Museum of Modern Art Dubrovnik

Museum of Modern Art Dubrovnik
Dubrovnik, Croatia

The Museum of Modern Art Dubrovnik was founded in 1945, when it was housed in the Cerva-Pozza Palace in the Pile area. But the building in which this museum institution of modern and contemporary art has been located since 1948 was originally conceived and constructed as the prestigious family mansion of Dubrovnik ship owner Božo Banac. It was designed by leading Croatian architects Lavoslav Horvat and Harold Bilinić so as to be close in terms of plan and style to the Gothic and Renaissance specimens of Dubrovnik town and country architecture, for example, the Rector’s Palace, the Divona Palace, the Sorgo Villa. Today the Banac mansion is a listed property.

In the terms of a 2005 contract with its founder and owner, the City of Dubrovnik, the Museum of Modern Art Dubrovnik was allowed the use of additional and associated premises, the Dulčić, Masle and Pulitika Gallery at Držićeva poljana 1 in Dubrovnik and in 2008 it acquired the use of the Pulitika Studio (Atelier) in Dubrovnik’s Fort St John.

An a cultural institution founded with the intention that it should collect, study and exhibit artistic material of modern and contemporary art, the Museum of Modern Art Dubrovnik has to date managed to assemble, through gifts and purchases, a valuable collection of 3,000 artworks.
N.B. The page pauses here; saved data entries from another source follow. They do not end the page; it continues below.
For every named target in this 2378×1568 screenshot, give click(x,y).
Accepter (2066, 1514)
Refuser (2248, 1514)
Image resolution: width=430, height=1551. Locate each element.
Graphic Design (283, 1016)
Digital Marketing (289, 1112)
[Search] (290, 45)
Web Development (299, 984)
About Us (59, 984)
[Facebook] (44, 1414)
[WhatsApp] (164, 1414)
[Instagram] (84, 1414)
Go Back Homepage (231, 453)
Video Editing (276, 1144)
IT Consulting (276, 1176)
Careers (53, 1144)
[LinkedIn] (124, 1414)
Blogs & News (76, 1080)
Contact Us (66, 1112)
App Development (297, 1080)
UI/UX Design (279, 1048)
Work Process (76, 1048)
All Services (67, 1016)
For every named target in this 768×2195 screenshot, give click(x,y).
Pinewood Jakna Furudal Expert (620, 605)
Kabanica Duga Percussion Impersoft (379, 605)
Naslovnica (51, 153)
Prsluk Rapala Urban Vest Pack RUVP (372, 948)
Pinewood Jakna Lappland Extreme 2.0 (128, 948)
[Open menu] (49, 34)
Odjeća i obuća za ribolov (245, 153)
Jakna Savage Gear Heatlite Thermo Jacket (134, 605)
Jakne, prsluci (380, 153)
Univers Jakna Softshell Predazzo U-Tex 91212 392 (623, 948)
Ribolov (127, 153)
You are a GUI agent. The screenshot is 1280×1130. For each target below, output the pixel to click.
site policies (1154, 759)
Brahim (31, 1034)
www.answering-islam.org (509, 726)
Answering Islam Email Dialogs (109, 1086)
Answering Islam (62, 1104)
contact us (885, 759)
In the collection of modern art, which covers the visual production created in the period from the end of the 19th to the beginning of the 20th century to the end of World War II, most represented are artists related in some way to the Dubrovnik region, above all those whose oeuvre has far outstripped regional and indeed national relevance. In the collection of contemporary art, covering visual art produced since World War II, along with sculpture, painting and prints, there are also collections of photographs, video works and artistic installations.